If I notice your wig is on sideways, although I might be tempted, I won’t come up and rearrange it like an askew picture frame on the wall. And I have no intention of breaking out in song and dance when inspired to do so at a public ceremony. You won’t catch me going through the grocery store with my arm out in a horizontal direction knocking over the neatly arranged ketchup bottles, and no, I don’t jump in a freshly raked gigantic pile of leaves. I figure if I’m able to exercise restraint, I’m fine, no matter how bizarre or uncomely the urge.

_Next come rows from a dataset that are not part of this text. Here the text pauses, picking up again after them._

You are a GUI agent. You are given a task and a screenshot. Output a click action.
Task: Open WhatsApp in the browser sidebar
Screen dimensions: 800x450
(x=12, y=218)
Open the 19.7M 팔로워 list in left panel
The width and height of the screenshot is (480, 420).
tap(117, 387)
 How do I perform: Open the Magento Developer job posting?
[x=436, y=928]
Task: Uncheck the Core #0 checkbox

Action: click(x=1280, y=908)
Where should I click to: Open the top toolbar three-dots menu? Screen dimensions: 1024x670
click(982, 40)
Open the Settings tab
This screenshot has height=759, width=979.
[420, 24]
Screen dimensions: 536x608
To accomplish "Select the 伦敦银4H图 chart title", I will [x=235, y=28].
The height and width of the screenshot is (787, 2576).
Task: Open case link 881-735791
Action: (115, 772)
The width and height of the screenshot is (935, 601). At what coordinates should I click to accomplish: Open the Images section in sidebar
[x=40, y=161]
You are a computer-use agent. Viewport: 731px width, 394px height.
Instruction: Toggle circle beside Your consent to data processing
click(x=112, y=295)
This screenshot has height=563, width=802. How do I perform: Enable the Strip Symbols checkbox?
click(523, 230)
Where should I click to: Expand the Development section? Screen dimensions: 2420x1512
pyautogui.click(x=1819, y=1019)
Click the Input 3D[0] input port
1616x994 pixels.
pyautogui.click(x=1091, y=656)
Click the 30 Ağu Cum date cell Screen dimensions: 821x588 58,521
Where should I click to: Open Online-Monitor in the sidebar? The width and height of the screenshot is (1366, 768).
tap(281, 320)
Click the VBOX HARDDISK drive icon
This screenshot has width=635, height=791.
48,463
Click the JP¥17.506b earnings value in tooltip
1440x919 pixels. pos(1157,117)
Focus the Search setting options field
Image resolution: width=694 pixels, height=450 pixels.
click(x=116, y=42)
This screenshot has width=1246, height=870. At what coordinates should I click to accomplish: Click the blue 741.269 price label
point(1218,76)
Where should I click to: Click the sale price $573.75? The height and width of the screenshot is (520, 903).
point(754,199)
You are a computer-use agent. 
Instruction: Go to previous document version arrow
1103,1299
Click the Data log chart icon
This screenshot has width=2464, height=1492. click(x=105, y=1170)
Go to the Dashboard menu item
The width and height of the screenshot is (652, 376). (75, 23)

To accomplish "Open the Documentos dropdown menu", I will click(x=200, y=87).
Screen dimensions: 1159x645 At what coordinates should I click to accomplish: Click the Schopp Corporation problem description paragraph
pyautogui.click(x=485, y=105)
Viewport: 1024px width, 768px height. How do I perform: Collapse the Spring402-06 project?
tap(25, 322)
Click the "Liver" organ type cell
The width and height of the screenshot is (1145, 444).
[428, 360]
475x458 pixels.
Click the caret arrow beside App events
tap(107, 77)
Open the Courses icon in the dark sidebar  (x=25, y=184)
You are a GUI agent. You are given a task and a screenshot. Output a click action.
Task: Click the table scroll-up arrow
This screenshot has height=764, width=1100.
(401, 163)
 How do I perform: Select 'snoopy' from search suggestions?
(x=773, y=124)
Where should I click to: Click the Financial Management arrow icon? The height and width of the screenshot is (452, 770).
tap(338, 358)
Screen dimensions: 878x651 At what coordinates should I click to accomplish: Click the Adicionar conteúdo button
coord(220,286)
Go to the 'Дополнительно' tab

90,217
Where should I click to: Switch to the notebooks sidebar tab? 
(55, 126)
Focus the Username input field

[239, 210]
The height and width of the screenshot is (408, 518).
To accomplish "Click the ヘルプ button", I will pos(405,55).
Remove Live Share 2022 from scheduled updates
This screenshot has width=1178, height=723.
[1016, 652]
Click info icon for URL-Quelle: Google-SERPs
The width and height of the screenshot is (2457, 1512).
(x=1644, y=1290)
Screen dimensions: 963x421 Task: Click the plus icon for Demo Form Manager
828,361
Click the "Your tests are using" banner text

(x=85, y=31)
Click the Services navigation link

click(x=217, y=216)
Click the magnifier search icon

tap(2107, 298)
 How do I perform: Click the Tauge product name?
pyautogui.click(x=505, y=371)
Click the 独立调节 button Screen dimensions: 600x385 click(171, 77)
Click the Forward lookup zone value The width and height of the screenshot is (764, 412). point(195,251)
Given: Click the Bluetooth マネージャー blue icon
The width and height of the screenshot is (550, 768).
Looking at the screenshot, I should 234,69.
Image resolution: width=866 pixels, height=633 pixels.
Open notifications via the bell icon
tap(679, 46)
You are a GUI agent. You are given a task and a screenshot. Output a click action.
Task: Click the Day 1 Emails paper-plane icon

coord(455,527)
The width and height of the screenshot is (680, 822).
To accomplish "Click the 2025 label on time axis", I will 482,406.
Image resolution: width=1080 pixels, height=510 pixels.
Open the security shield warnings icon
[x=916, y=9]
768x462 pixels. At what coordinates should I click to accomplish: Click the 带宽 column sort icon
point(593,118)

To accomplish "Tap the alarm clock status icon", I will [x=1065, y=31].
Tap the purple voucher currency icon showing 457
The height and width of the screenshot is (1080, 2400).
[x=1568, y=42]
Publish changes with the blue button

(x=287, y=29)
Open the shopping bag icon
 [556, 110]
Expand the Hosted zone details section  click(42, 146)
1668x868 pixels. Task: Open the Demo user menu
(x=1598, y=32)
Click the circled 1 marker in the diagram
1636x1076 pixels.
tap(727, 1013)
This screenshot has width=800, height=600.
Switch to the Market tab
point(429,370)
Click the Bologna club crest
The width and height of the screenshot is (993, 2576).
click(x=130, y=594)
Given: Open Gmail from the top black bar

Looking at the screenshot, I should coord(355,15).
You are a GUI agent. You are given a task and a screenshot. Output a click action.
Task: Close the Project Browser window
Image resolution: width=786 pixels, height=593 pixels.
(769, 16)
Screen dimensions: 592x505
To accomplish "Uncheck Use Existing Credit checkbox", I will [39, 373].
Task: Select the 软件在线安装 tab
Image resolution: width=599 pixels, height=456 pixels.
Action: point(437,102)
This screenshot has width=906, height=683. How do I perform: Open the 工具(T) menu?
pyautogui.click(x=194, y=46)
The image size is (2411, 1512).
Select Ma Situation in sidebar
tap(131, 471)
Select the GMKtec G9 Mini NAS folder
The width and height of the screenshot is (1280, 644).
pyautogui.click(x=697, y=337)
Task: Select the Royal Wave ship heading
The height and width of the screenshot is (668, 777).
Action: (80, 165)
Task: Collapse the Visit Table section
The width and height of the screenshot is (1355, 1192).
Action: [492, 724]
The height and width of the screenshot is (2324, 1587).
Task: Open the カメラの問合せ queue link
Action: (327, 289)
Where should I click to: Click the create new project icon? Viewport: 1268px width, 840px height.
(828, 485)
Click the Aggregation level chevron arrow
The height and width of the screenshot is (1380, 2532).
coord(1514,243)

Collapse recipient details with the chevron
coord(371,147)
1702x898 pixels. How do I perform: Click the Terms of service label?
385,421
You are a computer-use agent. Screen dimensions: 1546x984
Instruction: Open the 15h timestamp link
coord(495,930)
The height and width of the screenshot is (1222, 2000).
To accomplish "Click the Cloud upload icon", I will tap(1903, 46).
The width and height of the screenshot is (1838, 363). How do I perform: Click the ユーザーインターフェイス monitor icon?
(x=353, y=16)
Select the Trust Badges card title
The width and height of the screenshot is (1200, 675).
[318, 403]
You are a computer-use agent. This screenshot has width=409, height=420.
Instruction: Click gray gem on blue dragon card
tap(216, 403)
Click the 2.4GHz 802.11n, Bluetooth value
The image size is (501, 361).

There are logical reasons for certain rules, regulations, and customs that prevent negative consequences. However, I do believe some rules are meant to be broken, and if imagination leads to unconventional actions that will bring creative and positive outcomes, I’m all for it.
Laura says
Oh man, now I’m really going to want to stick my arm out in the grocery store aisles. That’s a good one.
I was walking behind someone on the street today who had a long hair (from her head) sticking out of her sleeveless dress’ arm hole. I wanted so badly to pull it for her, but that would’ve been creepy.
Margi W says
Regarding ketchup display destruction temptation, [tilts head back in recognition], IKR? (Oh, wait, that’s your next blog post–I’m getting ahead of myself here…).
Hair sticking out of an arm hole just ain’t right. Your resistance to correcting that situation is certainly admirable!
Bruce says
I constantly have to restrain my urge to write insulting comments under the Facebook posts of various “friends” because I don’t want to run the risk of them un-friending me and, therefore, losing out on reading their narcissistic, self-serving, banal, clueless and idiotic updates which supply with so much time wasting joy.
Also, I occasionally have the strong urge to stare into an empty hole on West 13th Street.
Bruce says
I meant to write “supply me with”
Laura says
You know we share that urge. I have a website idea that would allow us some satisfaction.
For now, I’ve decided to type my comments without hitting the “submit” button, screen shot, and send to you.
Sam says
The older you get, the more you will get these urges…and the more you will act out on them. That’s what is known as “getting your curmudgeon on.” 🙂
And Licia, when I’m walking down a city street I DEFINITELY get the urge to give a hard elbow to anyone who is looking down at their cellphone and not paying attention to where they’re going. It’s getting harder and harder to resist this urge.
Licia Morelli says
I would totally want to elbow pedestrians too! I’m now going to adopt this as an urge.
Thank you, Sam!
Laura says
Well, since we’re the same college year, I expect we’re the same level of curmudgeon. When do we start barking and giving elbows?
Licia Morelli says
I have weird urges all the time!
Like when I see a pedestrian on the street jay walking I sometimes have the urge to speed up my car at them and squeal to a stop right before running them over to scare them!
SO weird.
SO crazy.
What would I say after? “I think you should use the cross walk, tourist!”
Of course, I would never impart harm on another but I imagine it in my mind sometimes.
These are called “intrusive thoughts” and they are definitely a thing!
Laura says
You’re actually quite polite in your imaginary outburst!
But knowing you, that’s probably the meanest you get.
I’m glad I’m not the only one with “intrusive thoughts.”